La lección de Andy Murray
Andy Murray dejó congelada a la audiencia el 11 de enero de 2019 cuando anunció, con lágrimas en los ojos, su retirada del tenis: “Siento mucho dolor, no puedo seguir”. Murray jugó aquel Open de Australia con aire de despedida, machacado por una lesión de cadera, tres temporadas después de haber alcanzado la cima como número uno en descarnada lucha con Novak Djokovic, de quien solo le separan siete días de edad, ambos de mayo de 1987. El escocés lucía tres títulos de Grand Slam en su palmarés, dos en Wimbledon y uno en el US Open; dos oros olímpicos, en Londres 2012 y Río 2016; una Copa Davis, en 2015; una ATP Finals, en 2016; 41 semanas al frente del ranking mundial… Aquel inesperado adiós cargó los noticiarios de recordatorios sobre una brillante carrera que le situó como el principal opositor al dominio de Federer, Nadal y Djokovic, de un Big Three que durante esa época se amplió a un Big Four, aunque nunca fue tal.

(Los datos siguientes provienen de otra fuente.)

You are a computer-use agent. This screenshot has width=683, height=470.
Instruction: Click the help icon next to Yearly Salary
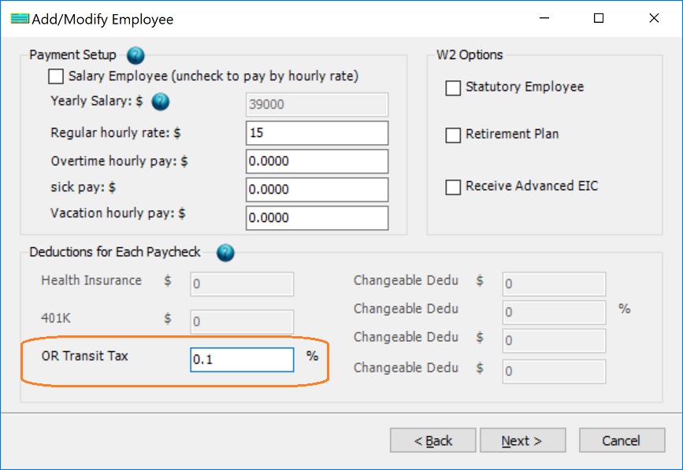point(161,102)
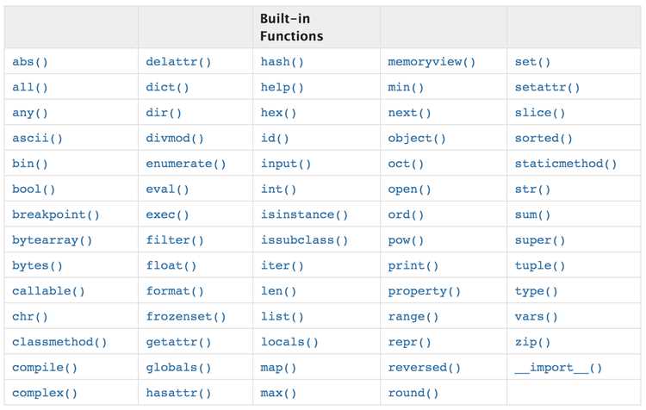Screen dimensions: 646x410
Task: Follow the frozenset() link
Action: pos(186,316)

Murray se iba del tenis, pero realmente no quería irse. Y entonces se sometió a una segunda operación, con una prótesis de metal, que le permitió iniciar una segunda vida deportiva. Sus tres rivales lo habían hecho varias veces, siempre se levantaron, pero su pozo era mucho más hondo. Murray no es hoy el que era, ni mucho menos, pero quien tuvo, retuvo. Y los destellos de su clase resurgen de tiempo en tiempo. La vimos hace un año, cuando dobló a Alexander Zverev en Cincinnati. O en el pasado US Open, cuando puso contra las cuerdas a Stefanos Tsitsipas, en aquel polémico partido a cinco sets donde se indignó con los largos parones del griego. O este domingo ante el prometedor Carlos Alcaraz, a quien batió en Indian Wells en un intenso choque de tres horas, con un ramillete de recursos, de perro viejo, que descolocaron al emergente jugador español. Murray ha dado una lección general con su regreso de las tinieblas. Y otra particular a Alcaraz, quien seguro que habrá tomado nota de cómo se las gasta un número uno.